▸ Activity: Comb through the entries for "icon" and pull out each line that holds it.

(Dataset entries)

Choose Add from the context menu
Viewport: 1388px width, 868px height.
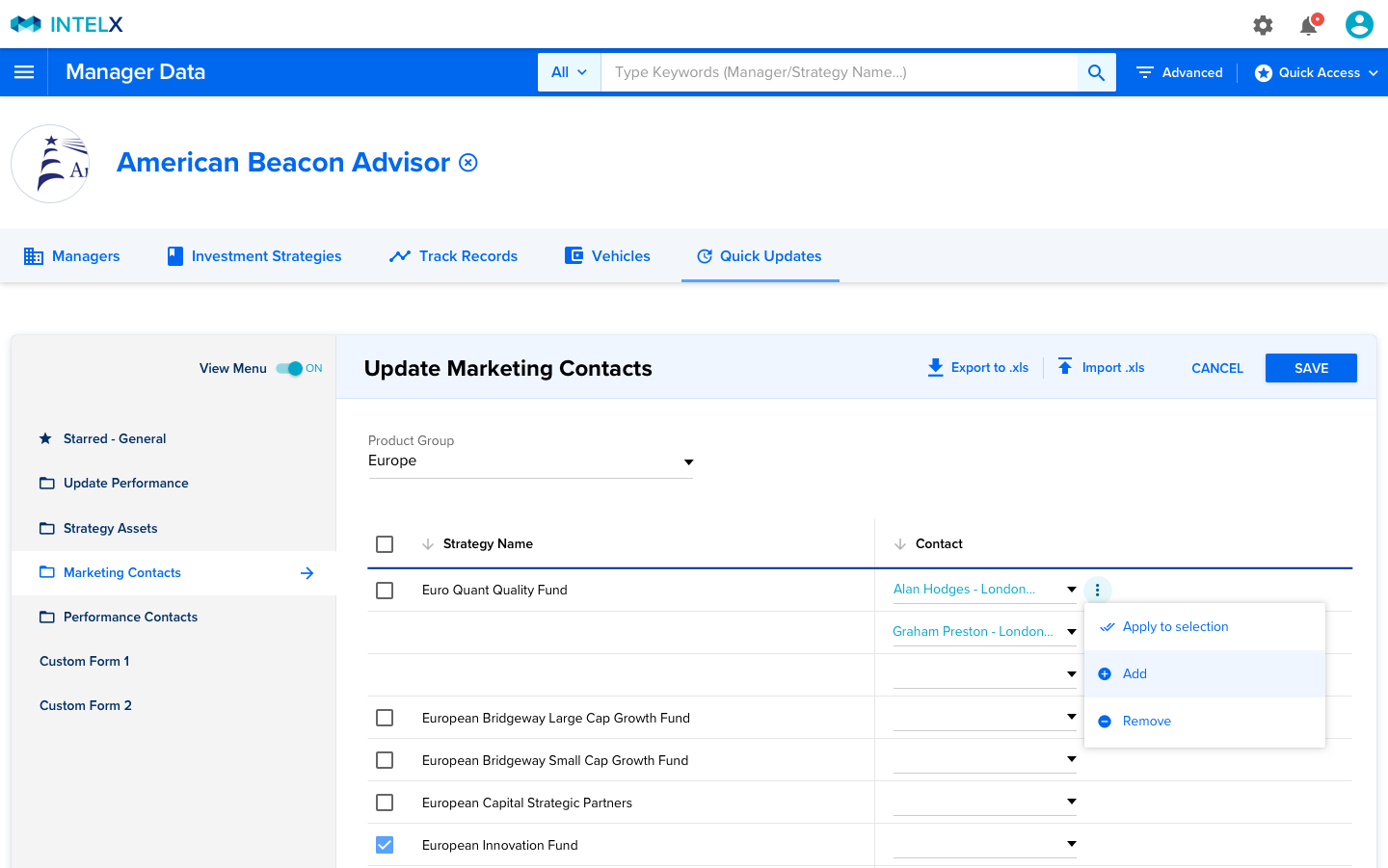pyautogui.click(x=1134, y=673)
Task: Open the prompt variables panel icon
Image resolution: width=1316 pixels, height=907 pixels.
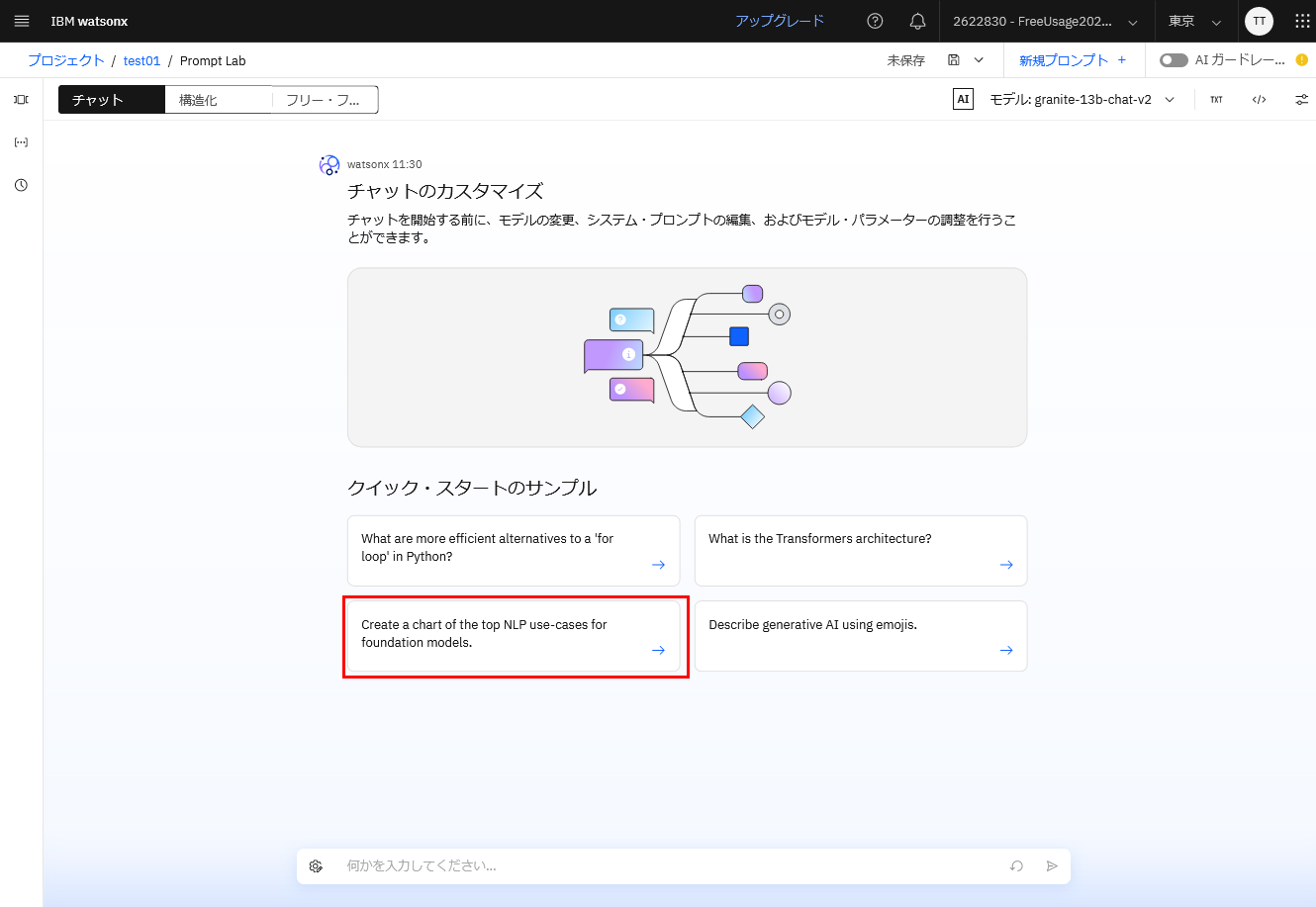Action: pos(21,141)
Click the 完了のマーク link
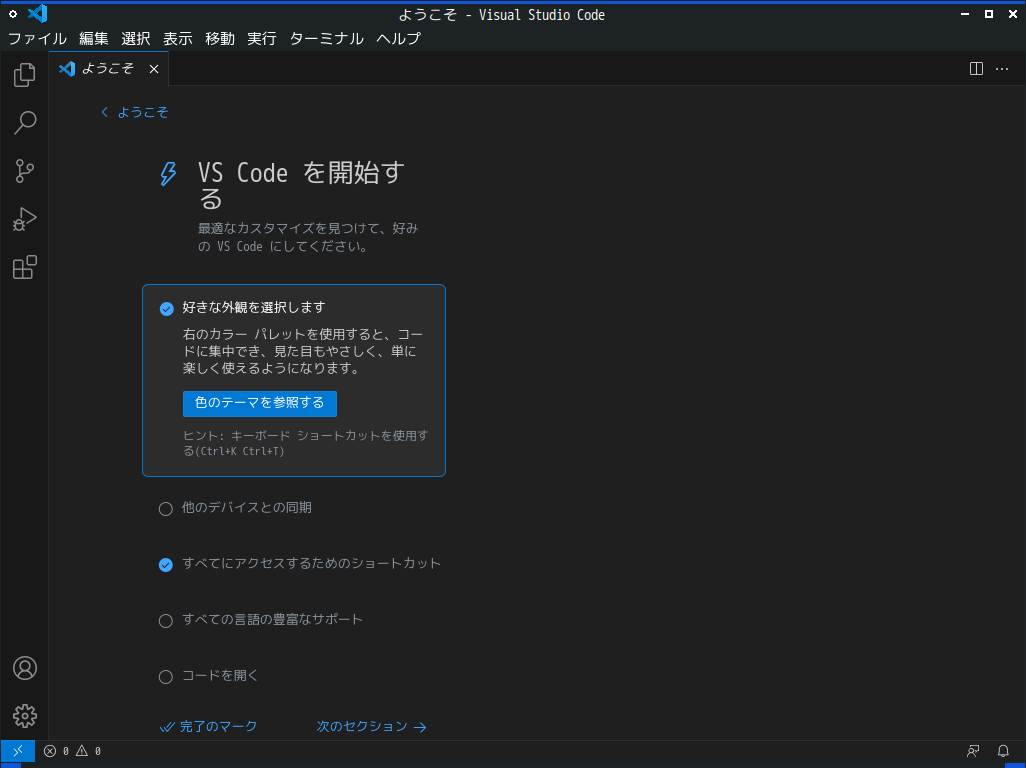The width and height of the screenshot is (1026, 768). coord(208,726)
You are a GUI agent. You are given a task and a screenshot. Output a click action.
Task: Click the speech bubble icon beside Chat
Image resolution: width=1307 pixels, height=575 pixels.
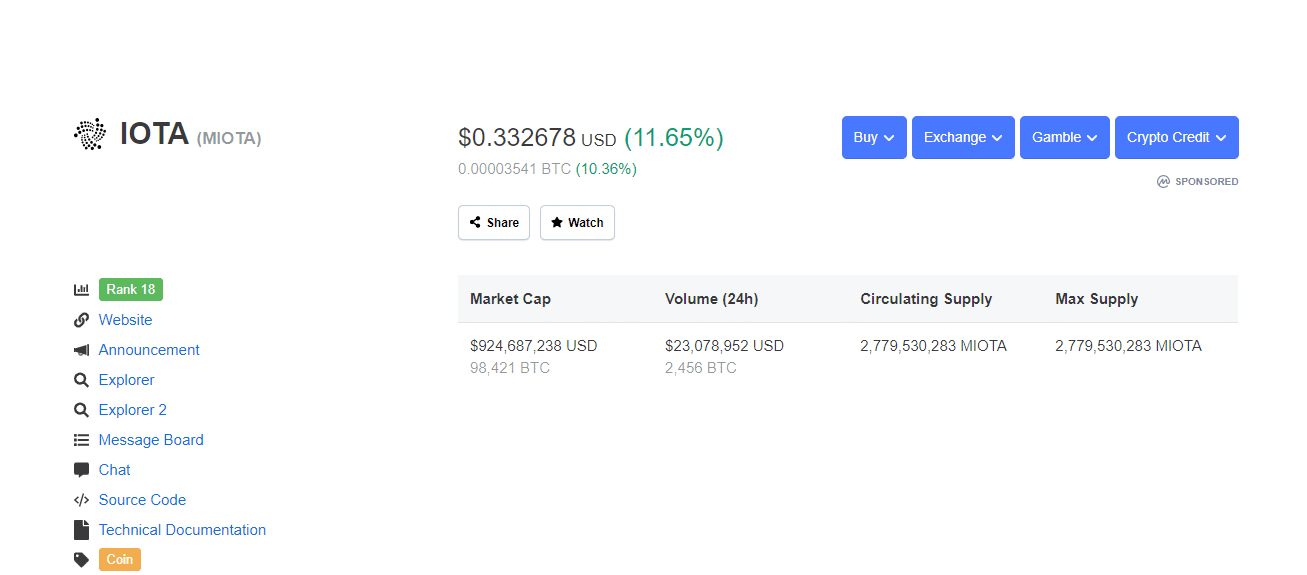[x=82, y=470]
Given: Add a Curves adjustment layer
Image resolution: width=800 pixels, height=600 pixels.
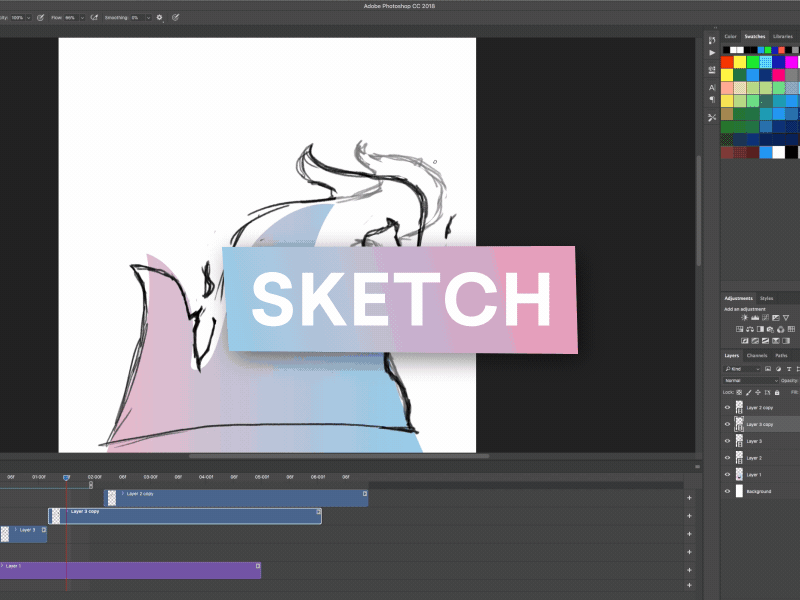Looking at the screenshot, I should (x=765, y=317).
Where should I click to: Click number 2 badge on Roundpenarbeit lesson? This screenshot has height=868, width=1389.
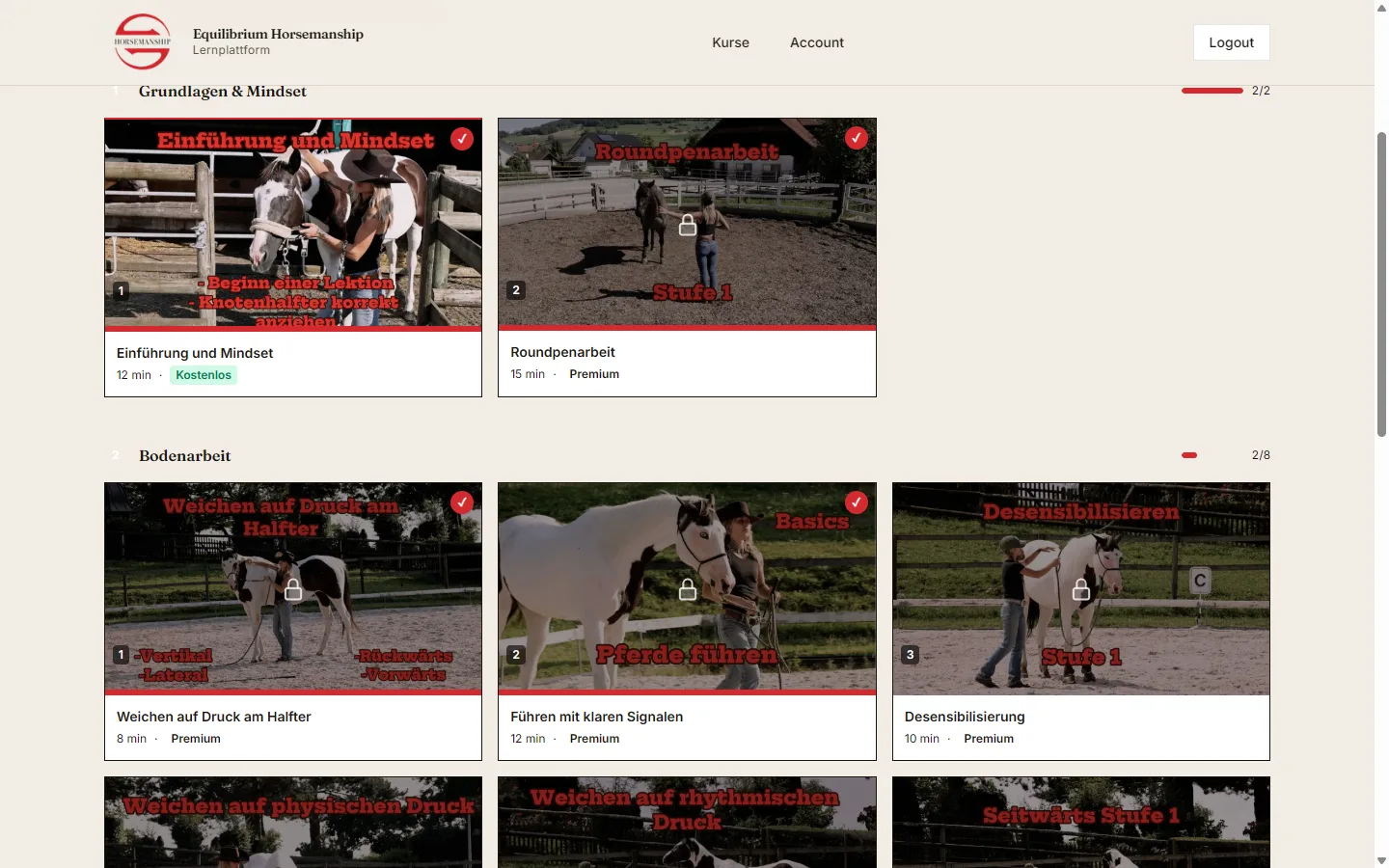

▸ Response area:
Task: Open the prompt variables panel icon
Task: Click the speech bubble icon beside Chat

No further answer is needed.